● **Exercise text**
Arlington rejects bid for downtown innovation center, pocket park

ARLINGTON – The City Council on Monday rejected a bid that was more than twice above estimates for a proposed downtown Innovation Center and pocket park.

The only bid the city received was for $583,750, which was $301,000 more than budgeted City Administrator Paul Ellis said.

A glut of construction activity has kept contractors up to their eyeballs in projects, so the city plans to advertise the contract again in January when the bidding climate should be more favorable, Ellis said.

The remodel of the city-owned “old Shell station” at 4th Street and Olympic Avenue is being funded through a $275,000 state Commerce Department grant, and an additional $45,000 grant was secured for pocket park development.

The center will house meeting space and educational resources to help entrepreneurs and start-up business users, while park amenities will include public restrooms, outdoor seating, bicycle parking and landscaping.

In other council action:

• Accepted right of way dedicated to the city along Smokey Point Boulevard and related to widening 31st Avenue NE for the 315-unit, three-story Villas at Arlington, an affordable rental housing project by the Stillaguamish Senior Center.

• Approved a development agreement with Baker-Mor, which is developing commercial, retail and senior apartments under a binding site plan at 172nd Street NE and 40th Avenue NE. The project will feature an extension of 40th through the 8-acre property to connect with a future 173rd Street that would alleviate some congestion on 172nd. The agreement in part will enable project traffic mitigation fees to be used to build the extension.

● **Dataset**

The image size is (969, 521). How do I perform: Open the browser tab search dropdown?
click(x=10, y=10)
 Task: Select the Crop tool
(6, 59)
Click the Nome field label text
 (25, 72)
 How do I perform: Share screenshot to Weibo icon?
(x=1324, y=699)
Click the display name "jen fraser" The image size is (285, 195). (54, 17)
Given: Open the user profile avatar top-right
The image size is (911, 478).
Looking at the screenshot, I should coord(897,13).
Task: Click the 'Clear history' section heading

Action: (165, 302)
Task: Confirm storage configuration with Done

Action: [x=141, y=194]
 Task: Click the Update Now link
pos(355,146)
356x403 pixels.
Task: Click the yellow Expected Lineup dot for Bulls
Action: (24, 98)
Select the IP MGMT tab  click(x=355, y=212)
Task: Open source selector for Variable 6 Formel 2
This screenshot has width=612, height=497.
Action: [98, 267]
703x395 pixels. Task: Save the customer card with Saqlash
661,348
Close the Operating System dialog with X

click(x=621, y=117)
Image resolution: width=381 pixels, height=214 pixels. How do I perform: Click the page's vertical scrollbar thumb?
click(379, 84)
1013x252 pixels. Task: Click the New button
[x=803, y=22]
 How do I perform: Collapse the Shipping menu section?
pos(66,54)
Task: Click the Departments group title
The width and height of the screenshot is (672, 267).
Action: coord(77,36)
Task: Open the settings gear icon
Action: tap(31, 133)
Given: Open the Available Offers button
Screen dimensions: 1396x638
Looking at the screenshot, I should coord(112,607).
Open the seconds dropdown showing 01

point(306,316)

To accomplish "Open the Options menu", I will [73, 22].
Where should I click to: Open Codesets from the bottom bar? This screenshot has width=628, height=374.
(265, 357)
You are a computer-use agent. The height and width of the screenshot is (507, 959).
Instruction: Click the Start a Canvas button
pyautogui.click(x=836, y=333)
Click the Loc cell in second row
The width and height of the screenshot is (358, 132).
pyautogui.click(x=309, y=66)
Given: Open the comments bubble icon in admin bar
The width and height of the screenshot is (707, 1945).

● **Exercise prompt**
Can you reproduce the passage of the Arlington council article that begins with the words containing "The center will" and ends with "parking and landscaping."? None of the items matter for this.

● **Answer for the task**
The center will house meeting space and educational resources to help entrepreneurs and start-up business users, while park amenities will include public restrooms, outdoor seating, bicycle parking and landscaping.